WHAT IS EXPECTED
Rewrite all of the records with "Coupon code" switched to "Promo code", keeping everything else the same. Leave the pictures out of your answer.
>> Begin
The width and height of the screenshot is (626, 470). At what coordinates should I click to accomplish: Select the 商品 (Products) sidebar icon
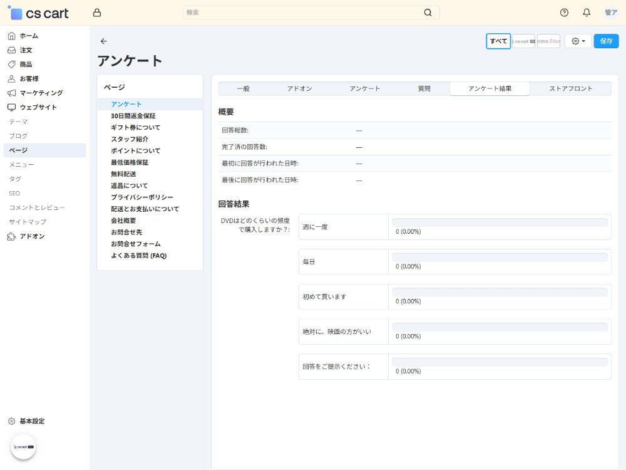point(26,64)
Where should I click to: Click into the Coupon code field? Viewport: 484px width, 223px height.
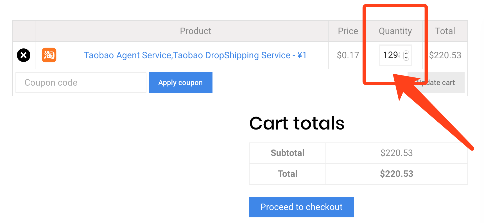tap(81, 82)

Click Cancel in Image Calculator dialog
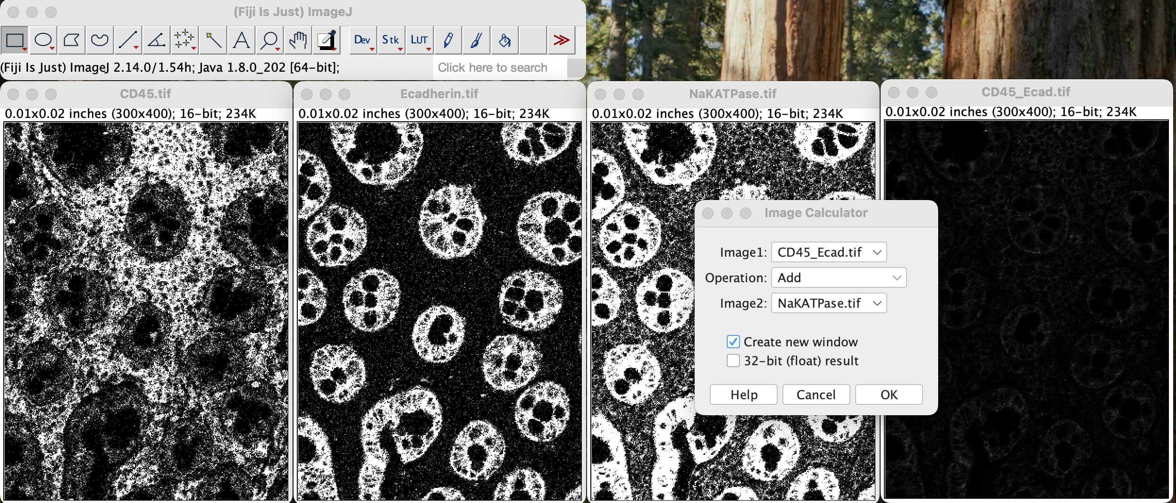pyautogui.click(x=816, y=394)
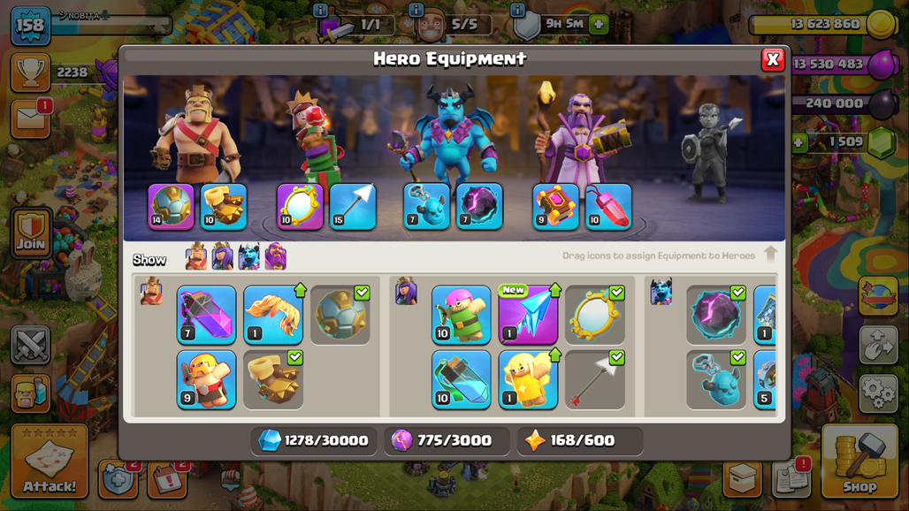Open the inbox messages with notification

click(x=31, y=118)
>> End
EXERCISE RESPONSE
The width and height of the screenshot is (626, 470). At what coordinates should I click to accomplish: Select the 商品 (Products) sidebar icon
point(26,64)
Where should I click to: Click into the Promo code field? Viewport: 484px width, 223px height.
tap(81, 82)

Click Cancel in Image Calculator dialog
pyautogui.click(x=816, y=394)
Open the inbox messages with notification

click(x=31, y=118)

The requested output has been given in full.